### Required work
Comb the records below for the string "agent" and copy each line where it turns up.

### Excerpted records
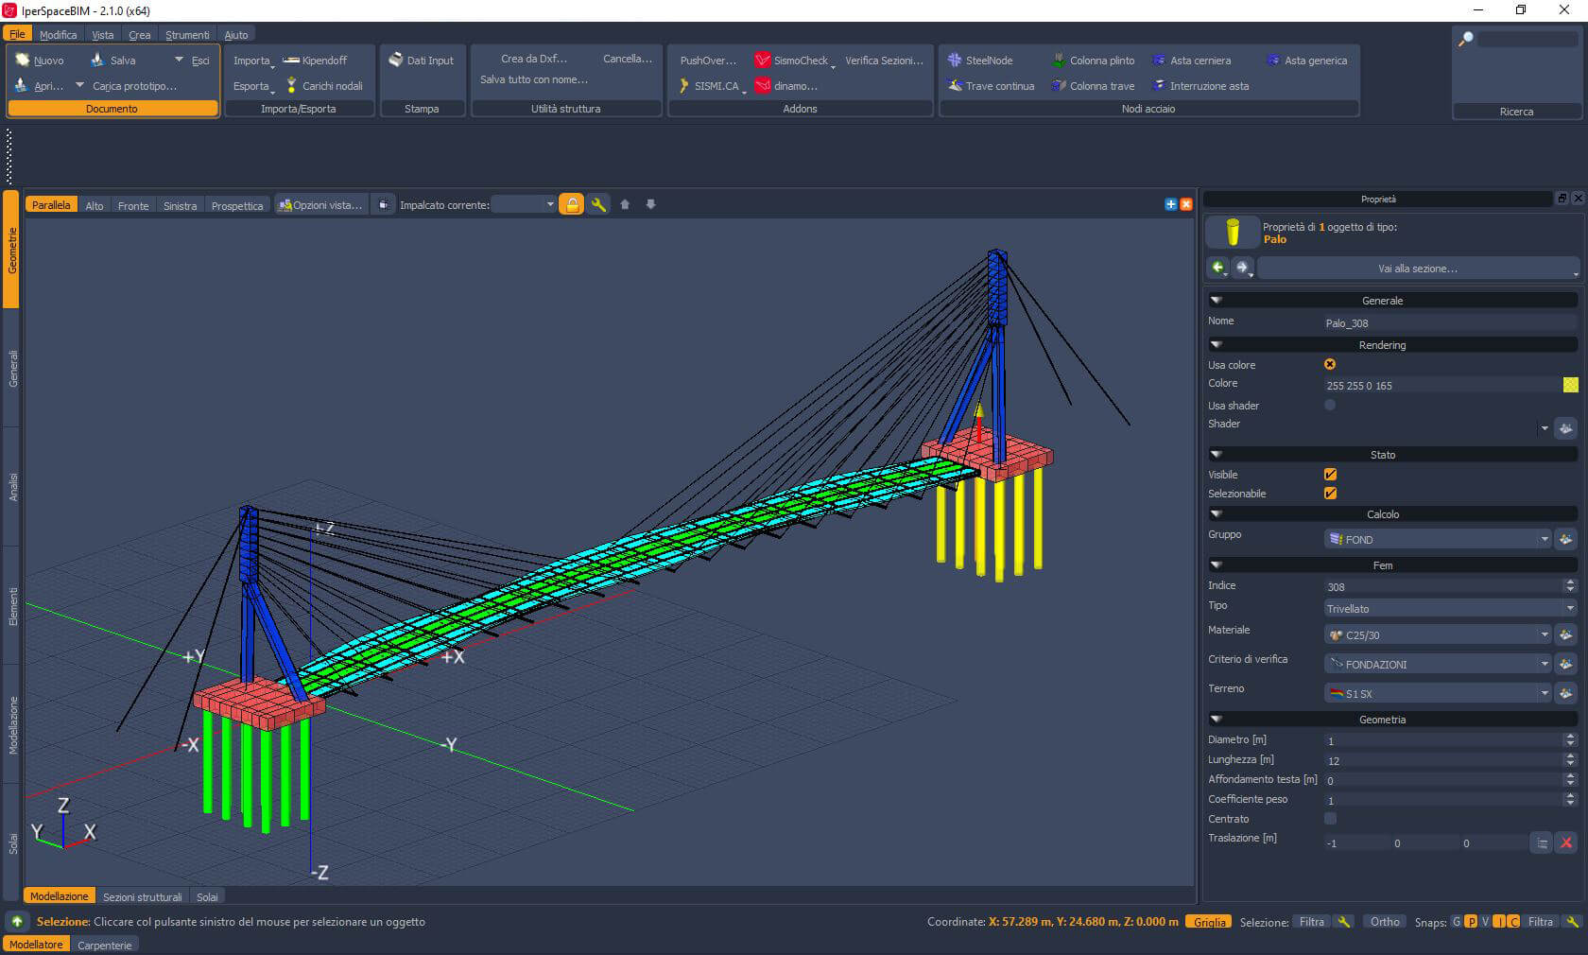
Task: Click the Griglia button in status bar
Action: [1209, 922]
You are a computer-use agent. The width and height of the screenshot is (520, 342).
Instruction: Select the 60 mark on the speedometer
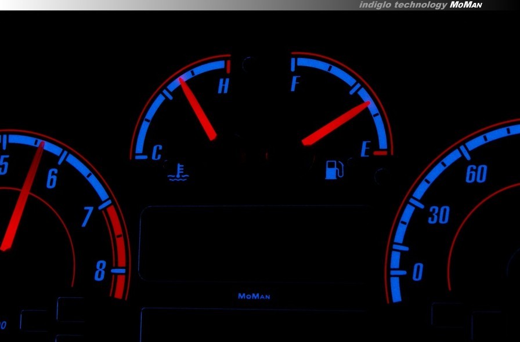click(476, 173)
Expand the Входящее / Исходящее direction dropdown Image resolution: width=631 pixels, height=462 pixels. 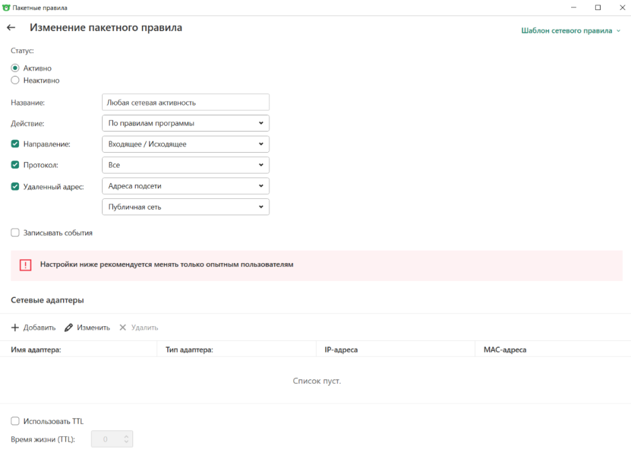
==
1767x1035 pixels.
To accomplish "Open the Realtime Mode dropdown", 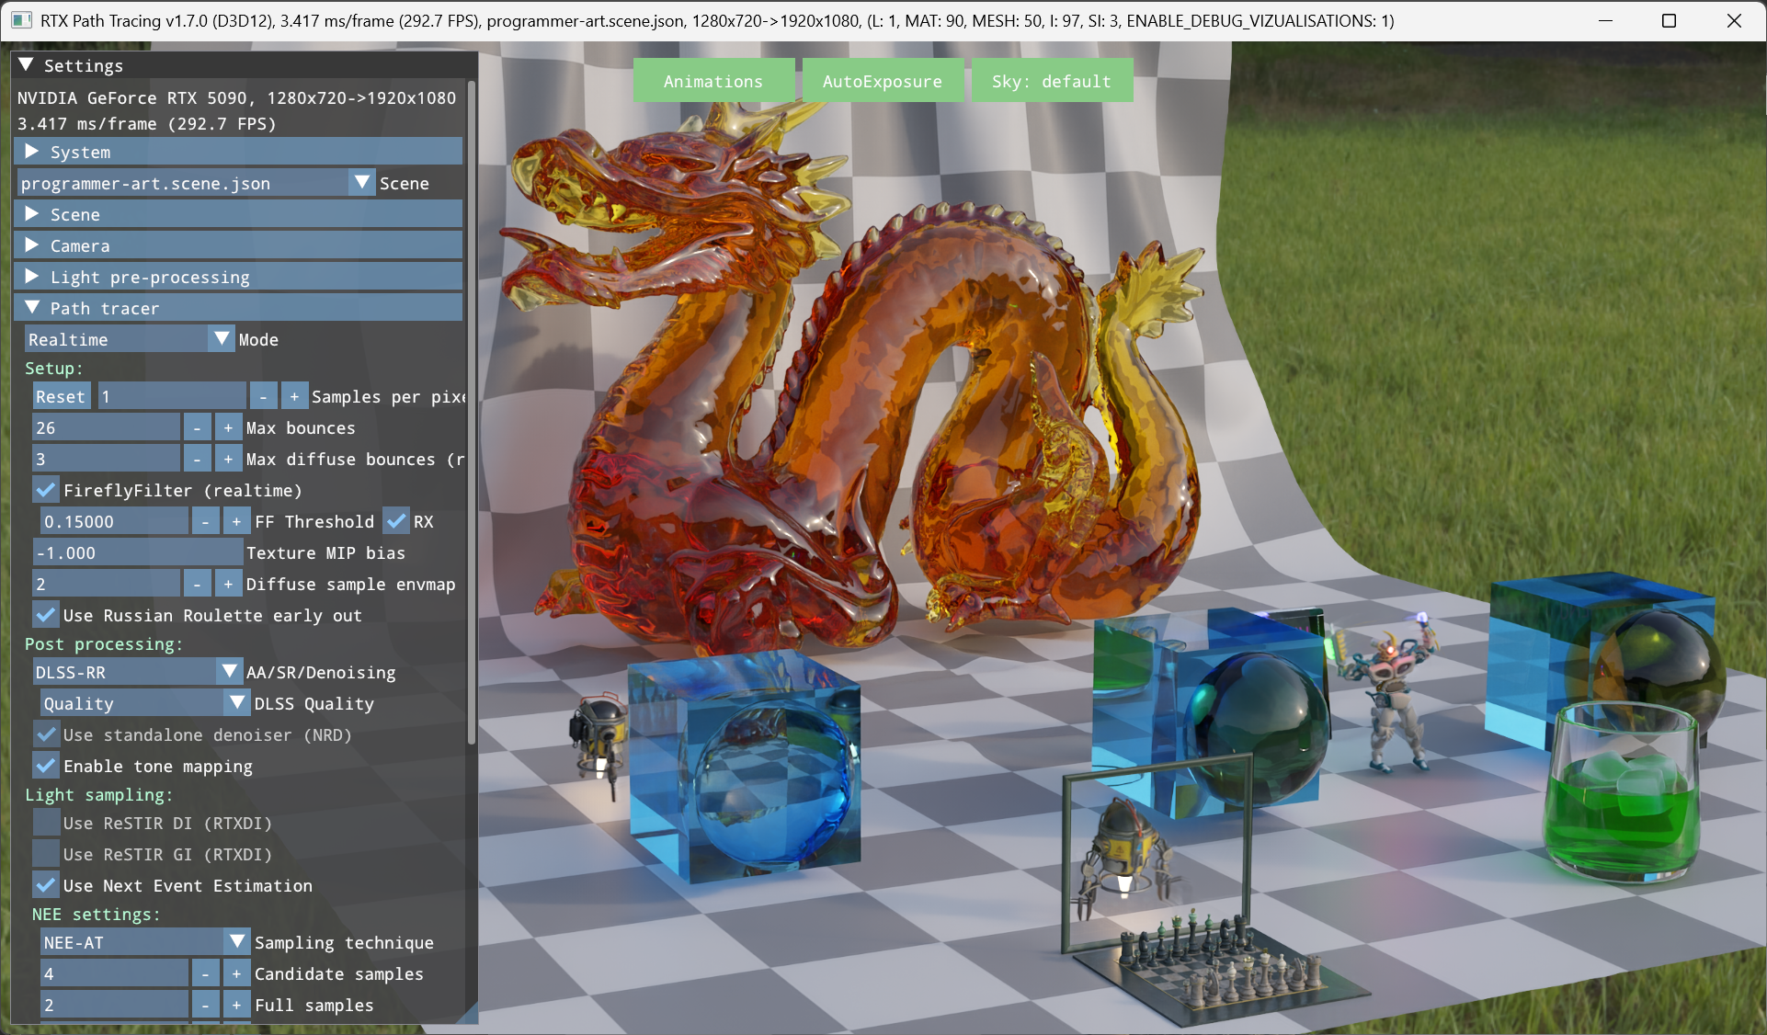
...
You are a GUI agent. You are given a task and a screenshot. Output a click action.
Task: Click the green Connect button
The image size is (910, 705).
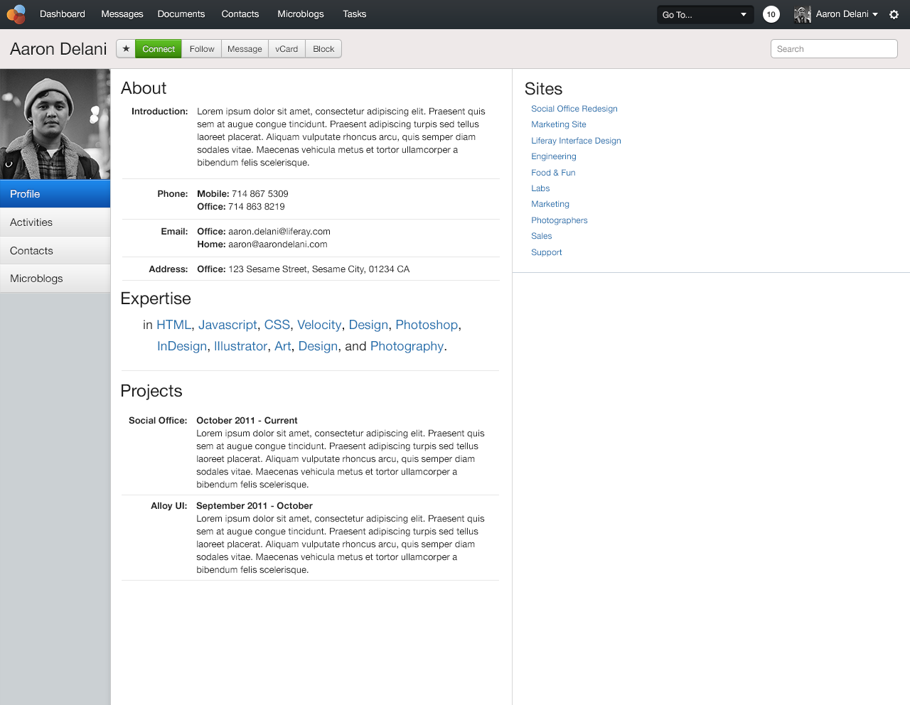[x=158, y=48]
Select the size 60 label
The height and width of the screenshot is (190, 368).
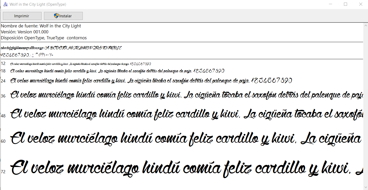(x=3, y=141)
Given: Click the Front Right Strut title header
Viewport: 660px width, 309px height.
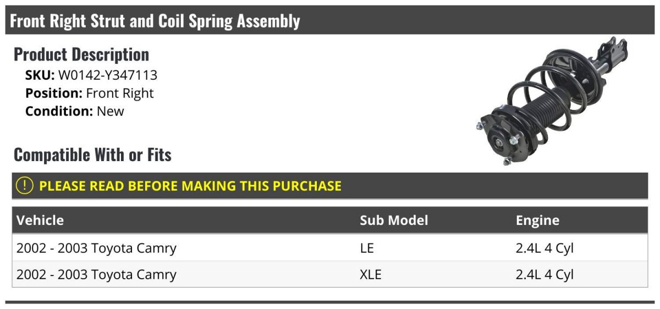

### Expected answer
You are a computer-use agent. The width and height of the screenshot is (520, 342).
You are a GUI agent. You are given a task and a screenshot. Output a click action.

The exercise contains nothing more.